Les Ivoiriens peuvent-ils tenir jusqu’au bout ?
Lors de son dernier message à la nation, le chef de l’Etat Alassane Ouattara a corsé les mesures de prévention en allant jusqu’à décréter l’état d’urgence et le couvre-feu contre l’ennemi invisible, le virus mortel du Covid19. Aussitôt décrétées, les mesures ont commencé à s’appliquer sur le terrain sans qu’on y force trop les populations, de plus en plus inquiètes du danger.
Grand lieu de retrouvaille de la crème des hommes d’affaires vivant à Abidjan, le Casino du Sofitel Hôtel Ivoire a été parmi les premiers établissements à baisser rideaux sans attendre le dernier discours d’Alassane Ouattara. L’établissement a demandé à son personnel de rester à la maison pour on ne sait combien de jours ou combien de semaines. Toujours est-il qu’il a immédiatement procédé au virement des salaires avec la mention à chaque employé ‘’Dépensez moins’’. Suivant la cadence, un autre établissement hôtelier, le Novotel, très prisé par les touristes européens de passage à Abidjan, a également fermé. Mais ici, les contrats ont été résiliés pour la plupart sans que les travailleurs ne s’expliquent les raisons d’une telle décision. A la rentrée, il n’est pas sûr qu’ils soient reconduits dans leur ensemble et le doute s’installe déjà. Ils doivent être en train de pester contre ce maudit virus.
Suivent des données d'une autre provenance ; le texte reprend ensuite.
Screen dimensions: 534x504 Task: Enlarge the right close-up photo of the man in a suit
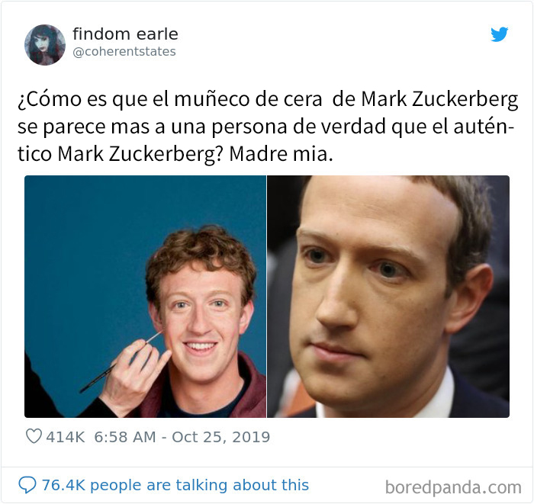[x=388, y=297]
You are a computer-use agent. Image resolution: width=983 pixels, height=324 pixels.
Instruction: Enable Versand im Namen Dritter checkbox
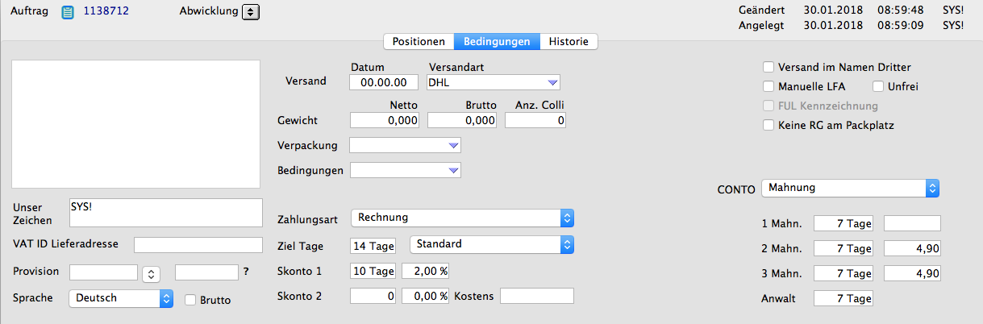(768, 67)
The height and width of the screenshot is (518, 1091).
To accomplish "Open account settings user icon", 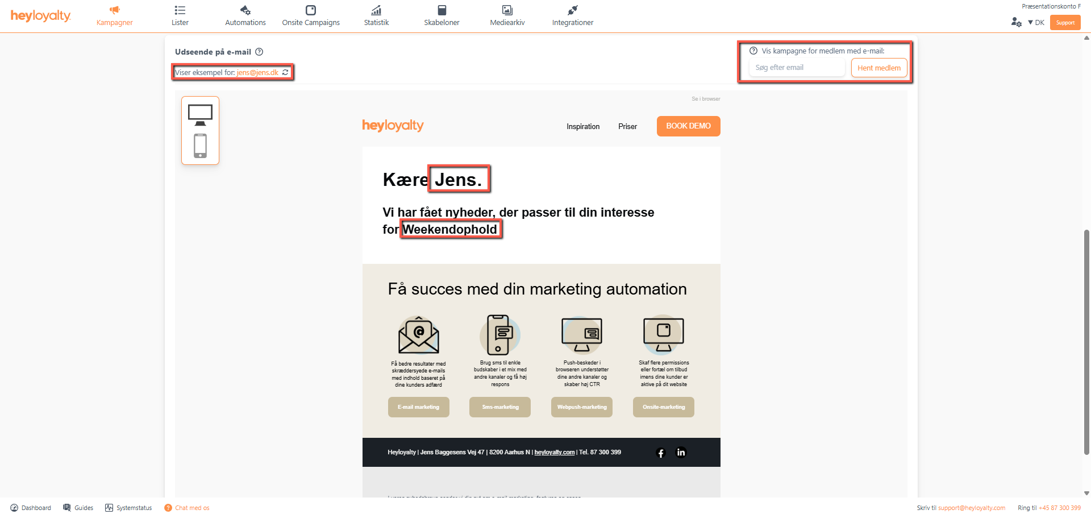I will click(1016, 22).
A Yopougon, à la célèbre place CP1 ce mercredi, c’était le désert total. Les bonnes odeurs de la viande de porc rôtie ou en soupe ont cédé la place à des mouches qui n’ont plus de quoi sucer. Tous les bistrots et maquis de cet endroit ont effectivement fermé. Idem à Siporex et un peu partout dans la commune. Dans la journée, il était difficile de trouver à manger ou à boire. Seuls quelques réfractaires servent à domicile dans une stricte prudence car ne sachant à quels clients ils ont vraiment affaire. Peut-être des policiers en civil. Toujours est-il que ces commerçants qui n’ont pas vu venir la mesure, surtout les tenanciers de maquis et restaurants grincent déjà des dents. « Je ne pense pas que je puisse tenir le coup dans cette incertitude. L’idée qui me vient, c’est de fuir Abidjan pour aller au village. Mais là encore, ça devient pénible parce que des autocars ont été bloqués ce matin à la gare. Ceux qui ont tenté de prendre la route ont été contraints de faire demi-tour. Ça va devenir pénible », réagit Albert T. un propriétaire de maquis à la rue princesse de Yopougon.
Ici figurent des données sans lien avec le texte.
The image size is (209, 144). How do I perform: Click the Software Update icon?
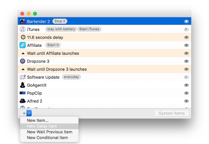tap(23, 77)
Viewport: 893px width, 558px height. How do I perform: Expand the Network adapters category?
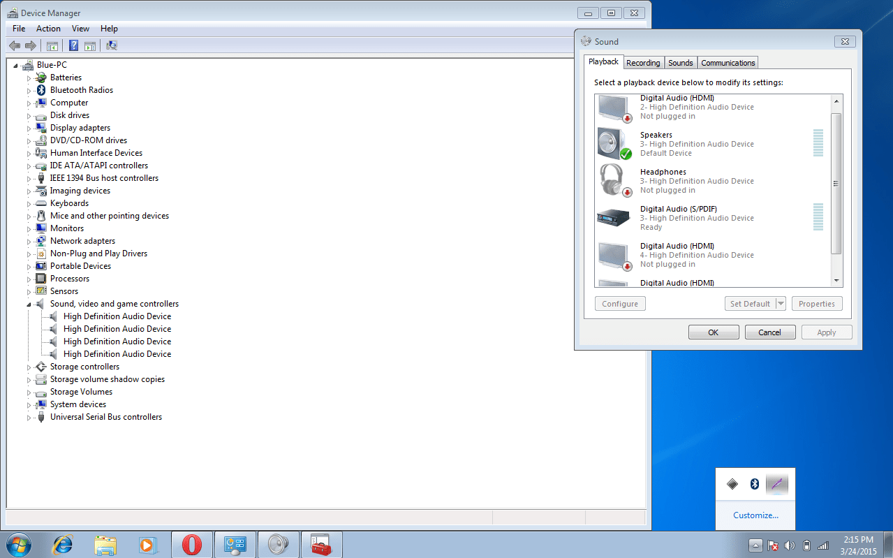click(27, 241)
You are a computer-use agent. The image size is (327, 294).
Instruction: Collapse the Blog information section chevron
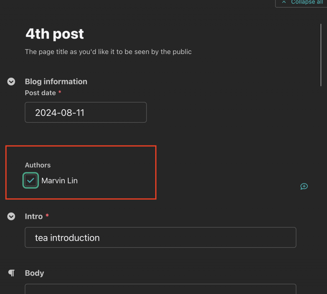point(11,81)
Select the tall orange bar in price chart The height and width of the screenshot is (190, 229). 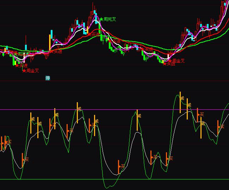click(x=49, y=43)
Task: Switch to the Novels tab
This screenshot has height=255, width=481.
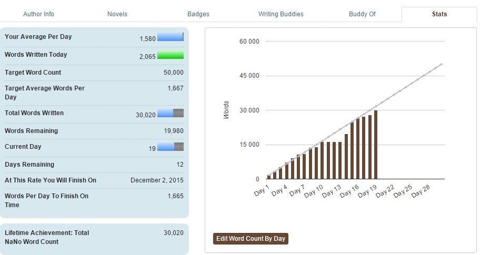Action: (x=117, y=14)
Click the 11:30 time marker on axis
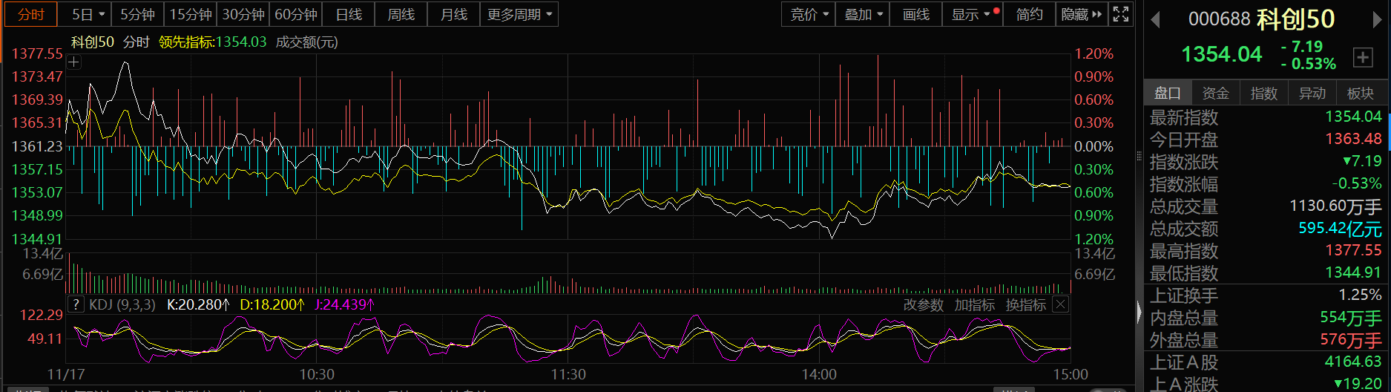Image resolution: width=1391 pixels, height=392 pixels. (x=568, y=375)
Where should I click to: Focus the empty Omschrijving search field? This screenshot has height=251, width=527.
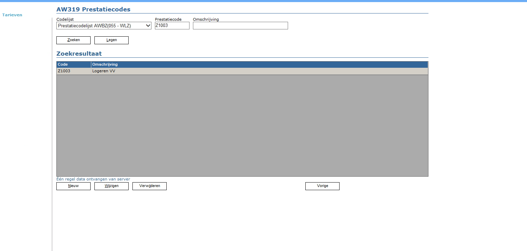pyautogui.click(x=240, y=26)
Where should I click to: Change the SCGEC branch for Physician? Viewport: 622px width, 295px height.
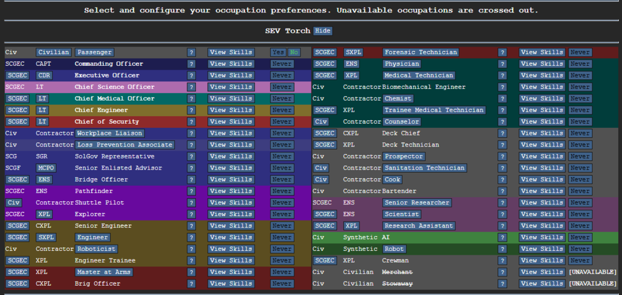(325, 64)
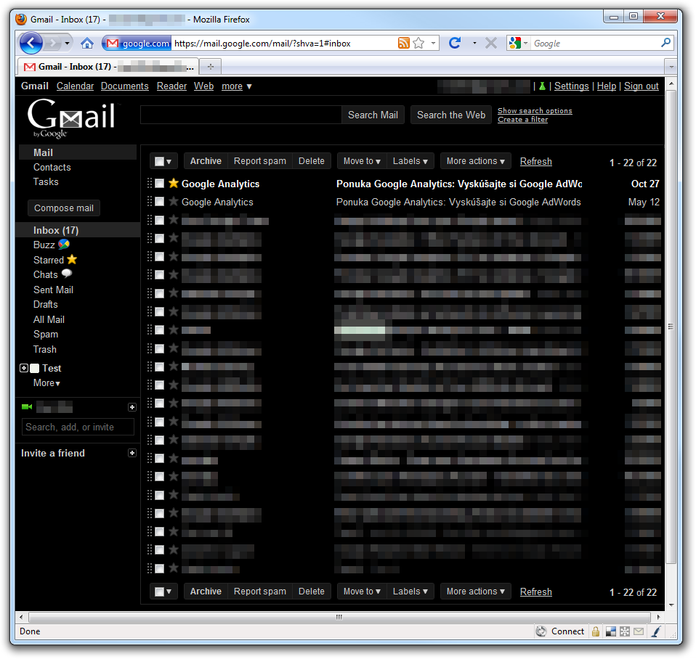
Task: Click the home icon in Firefox toolbar
Action: click(x=87, y=44)
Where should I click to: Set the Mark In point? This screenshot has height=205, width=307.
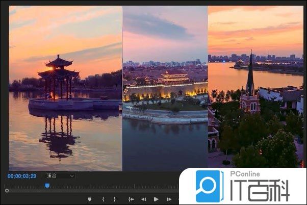(103, 199)
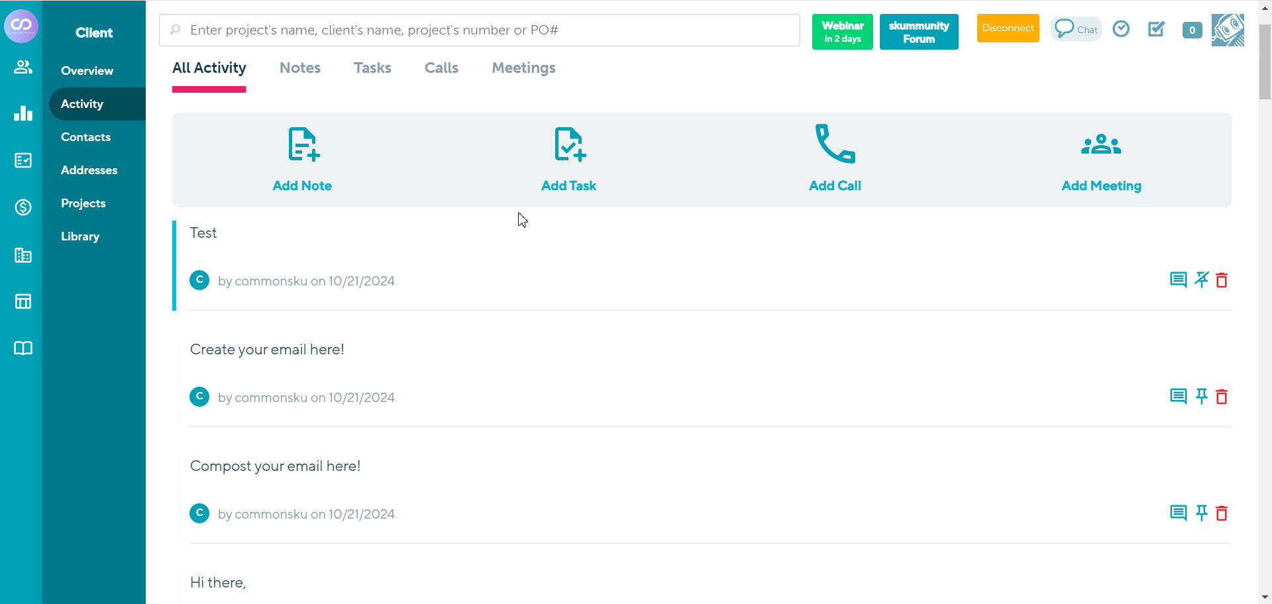Screen dimensions: 1272x604
Task: Open the skummunity Forum link
Action: 919,32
C’est clair, sans mesure d’accompagnement, c’est un désastre qui se dessine à l’horizon et dans les supermarchés, certaines denrées commencent à manquer. Le riz de grande consommation notamment comme la marque ‘’Maman’’. Les grands brasseurs ont également des soucis à se faire. Les commandes de bières et autres boissons vont stagner. Si pour l’instant les gérants des maquis usent de stratagème pour écouler leurs stocks actuels, le durcissement progressif des mesures leur sera fatal.
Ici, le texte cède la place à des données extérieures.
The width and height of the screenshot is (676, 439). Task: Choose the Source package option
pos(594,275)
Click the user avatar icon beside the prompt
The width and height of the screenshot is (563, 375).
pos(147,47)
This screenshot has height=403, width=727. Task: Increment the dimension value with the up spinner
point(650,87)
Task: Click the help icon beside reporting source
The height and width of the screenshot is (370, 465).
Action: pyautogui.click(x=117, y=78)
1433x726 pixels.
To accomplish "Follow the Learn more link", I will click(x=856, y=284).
Dans les transports en commun, les minicars appelés ‘’Gbakas’’ font toujours comme d’habitude. Faire le plein des 18 ou 22 places est leur souci. Les apprentis n’ont pas encore reçu de directives ou ils les violent en serrant les passagers les uns comme les autres sans se poser de question pour leur propre santé a fortiori pour celle des clients. Avec eux, il va falloir être plus rigoureux tant ils prennent des libertés avec la discipline.
Ce soir et demain, les quartiers populaires autrefois vivant au rythme des sons et lumière venant des maquis et bars seront bien silencieux. Mais pour combien de temps ces abidjanais, noceurs et amoureux de ces lieux, respecteront-ils la mesure ? On est certes en face d’une contrainte majeure, une affaire de santé publique mais comment supporter ces mesures si la vie économique doit s’arrêter ? Cruel dilemme. Et ça grise déjà à l’idée de cette nouvelle habitude qui limite les déplacements, qui oblige les gens à rester chez eux et à perdre leurs revenus.
Dans cette situation, ceux qui suivent les médias étrangers préconisent la méthode sud-coréenne. Là-bas en Corée du Sud, il n’y a pas de confinement de populations. Les gens circulent normalement mais ils sont testés à bord des véhicules et partout. Les gens portent les masques et la solidarité est bien organisée. Les services d’hygiène se mettent en branle et l’armée est descendue dans l’arène, non pas pour réprimer mais pour désinfecter tous les recoins susceptibles de capter le virus. Mais la Côte d’Ivoire n’est pas la Corée du Sud et Séoul n’est pas Abidjan.